While the film introduces the theme and seems to present it in a fairly basic way, it is nevertheless quite intriguing. Edmund Gwenn is a sympathetic doctor who does not believe in multiple personalities but uses hypnosis to discover the truth. Stephen McNally? (then Horace McNally) is the sympathetic hero, lawyer. Phyllis Thaxter, at the beginning of a short career, has the sweetness and gentleness to make audiences believe that she could not have multiple personalities. However, she makes the role credible with the interior voices talking to her so often and compelling her, even to kill, to want to die so as to destroy the other personalities.

The scepticism of the time is presented in the attitudes of the governor of the state. These were comparative early times in dramatising psychological themes in film. However, with this in mind, it is an interesting attempt for the style of film which was later to develop and to be successful in such works as Sybil.

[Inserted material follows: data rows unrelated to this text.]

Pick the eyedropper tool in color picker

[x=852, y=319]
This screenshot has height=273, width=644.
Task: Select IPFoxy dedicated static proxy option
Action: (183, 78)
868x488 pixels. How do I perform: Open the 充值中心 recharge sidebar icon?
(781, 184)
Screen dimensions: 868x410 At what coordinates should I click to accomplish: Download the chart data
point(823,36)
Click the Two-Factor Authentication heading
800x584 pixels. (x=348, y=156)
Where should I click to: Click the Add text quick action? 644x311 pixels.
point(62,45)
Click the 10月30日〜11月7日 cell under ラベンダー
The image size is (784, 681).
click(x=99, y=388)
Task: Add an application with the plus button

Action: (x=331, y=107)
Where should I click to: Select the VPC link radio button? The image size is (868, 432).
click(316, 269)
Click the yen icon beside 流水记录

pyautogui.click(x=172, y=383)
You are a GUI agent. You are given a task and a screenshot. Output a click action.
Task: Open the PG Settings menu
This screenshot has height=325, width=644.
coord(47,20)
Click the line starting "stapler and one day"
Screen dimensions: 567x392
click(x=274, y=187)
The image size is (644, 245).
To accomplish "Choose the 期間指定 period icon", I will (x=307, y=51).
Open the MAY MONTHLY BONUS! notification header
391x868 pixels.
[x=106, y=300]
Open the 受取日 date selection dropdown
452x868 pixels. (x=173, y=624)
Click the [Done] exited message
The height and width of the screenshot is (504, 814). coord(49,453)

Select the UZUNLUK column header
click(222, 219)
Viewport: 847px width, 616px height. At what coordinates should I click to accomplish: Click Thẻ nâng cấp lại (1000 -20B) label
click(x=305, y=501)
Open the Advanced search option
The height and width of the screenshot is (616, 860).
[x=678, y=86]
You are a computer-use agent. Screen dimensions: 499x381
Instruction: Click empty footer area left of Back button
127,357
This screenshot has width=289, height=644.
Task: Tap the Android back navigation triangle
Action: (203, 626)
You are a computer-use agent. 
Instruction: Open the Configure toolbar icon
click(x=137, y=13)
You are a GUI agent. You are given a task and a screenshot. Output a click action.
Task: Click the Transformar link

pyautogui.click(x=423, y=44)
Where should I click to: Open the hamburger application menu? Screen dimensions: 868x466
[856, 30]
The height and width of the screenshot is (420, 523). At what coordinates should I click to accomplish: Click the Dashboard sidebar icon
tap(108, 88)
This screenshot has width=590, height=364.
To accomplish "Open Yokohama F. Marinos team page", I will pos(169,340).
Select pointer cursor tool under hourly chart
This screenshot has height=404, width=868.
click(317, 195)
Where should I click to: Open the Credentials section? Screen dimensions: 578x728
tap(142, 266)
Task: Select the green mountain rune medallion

1.Melodrama? Psychology? Multiple personalities and their consequences? Sanity and insanity? Violence? The law?
2.Brief running time, MGM production values, the strength of the cast? The special effects - especially for Joan's hypnosis? Musical score?

3.The title, its perspective on multiple personalities and sanity?

4.The flashback technique: Dr Bergson and his reminiscences, his comments on the situation, going back to Joan? The collage of her going to the electric chair? This perspective in exploring her character?

5.Phyllis Thaxter and her gentleness and sweetness as Joan? The credibility of multiple personalities? At her engagement, the torment of the other voices, her love for Bob? Her parents? The breakdown at the engagement, her letter? Going to New York, getting the job, the friendly co-worker, the comedy with the owner? The encounter with Eric? Falling in love, in New York, the captain and the boat? The passion and her other characters emerging? Karen and her malice, wanting Bob, wanting Eric? Joan running away from Eric? Bob finding her, Karen emerging and urging her to kill? Bob's death?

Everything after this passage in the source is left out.